[Document extract — start]
Continuing the description of the CE device 12, in some embodiments the CE device 12 may include one or more cameras 32 that may be, e.g., a thermal imaging camera, a digital camera such as a webcam, and/or a camera integrated into the CE device 12 and controllable by the processor 24 to gather pictures/images and/or video in accordance with present principles. Also included on the CE device 12 may be a Bluetooth transceiver 34 and other Near Field Communication (NFC) element 36 for communication with other devices using Bluetooth and/or NFC technology, respectively. An example NFC element can be a radio frequency identification (RFID) element.

Further still, the CE device 12 may include one or more motion sensors 37 (e.g., an accelerometer, gyroscope, cyclometer, magnetic sensor, infrared (IR) motion sensors such as passive IR sensors, an optical sensor, a speed and/or cadence sensor, a gesture sensor (e.g. for sensing gesture command), etc.) providing input to the processor 24. The CE device 12 may include still other sensors such as e.g. one or more climate sensors 38 (e.g. barometers, humidity sensors, wind sensors, light sensors, temperature sensors, etc.) and/or one or more biometric sensors 40 providing input to the processor 24. In addition to the foregoing, it is noted that in some embodiments the CE device 12 may also include a kinetic energy harvester 42 to e.g. charge a battery (not shown) powering the CE device 12.
[Document extract — finish]
What you will do ▸
(1) Answer these from the CE device description:
(a) What is given as an example of an NFC element?
(b) What may the kinetic energy harvester 42 be used for?
(c) Which component can control a camera integrated into the CE device 12?
(2) Extend the CE device description with a further paragraph that follows on from its final sentence.
[Dataset — start]
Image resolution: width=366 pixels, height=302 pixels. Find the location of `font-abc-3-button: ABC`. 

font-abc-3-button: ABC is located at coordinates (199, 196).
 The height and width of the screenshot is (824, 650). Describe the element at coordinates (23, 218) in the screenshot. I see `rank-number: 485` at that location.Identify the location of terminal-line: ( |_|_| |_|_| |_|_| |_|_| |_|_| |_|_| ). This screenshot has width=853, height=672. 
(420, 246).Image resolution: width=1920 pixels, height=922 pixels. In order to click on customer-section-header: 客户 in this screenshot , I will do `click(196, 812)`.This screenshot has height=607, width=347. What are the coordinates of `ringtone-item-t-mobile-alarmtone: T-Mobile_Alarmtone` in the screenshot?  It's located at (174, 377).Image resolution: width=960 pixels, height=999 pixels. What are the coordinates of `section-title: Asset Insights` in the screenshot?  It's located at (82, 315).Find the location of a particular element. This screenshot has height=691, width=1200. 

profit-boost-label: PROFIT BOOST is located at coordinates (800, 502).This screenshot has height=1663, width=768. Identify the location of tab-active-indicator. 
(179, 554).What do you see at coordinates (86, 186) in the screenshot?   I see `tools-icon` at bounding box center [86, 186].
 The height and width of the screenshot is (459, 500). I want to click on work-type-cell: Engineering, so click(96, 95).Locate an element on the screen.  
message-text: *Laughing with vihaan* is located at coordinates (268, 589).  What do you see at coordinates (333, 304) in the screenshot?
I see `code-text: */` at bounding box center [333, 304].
[Dataset — finish]
Answers to each task ▸
(1)
(a) A radio frequency identification (RFID) element.
(b) To charge a battery powering the CE device 12.
(c) The processor 24.

(2)
Still referring to FIG. 1, in addition to the CE device 12, the system 10 may include one or more other CE device types such as, but not limited to, a computerized Internet-enabled bracelet 44, computerized Internet-enabled headphones and/or ear buds 46, computerized Internet-enabled clothing 48, a computerized Internet-enabled exercise machine 50 (e.g. a treadmill, exercise bike, elliptical machine, etc.), etc. Also shown is a computerized Internet-enabled entry kiosk 52 permitting authorized entry to a space. It is to be understood that other CE devices included in the system 10 including those described in this paragraph may respectively include some or all of the various components described above in reference to the CE device 12 such but not limited to e.g. the biometric sensors and motion sensors described above, as well as the position receivers, cameras, input devices, and speakers also described above.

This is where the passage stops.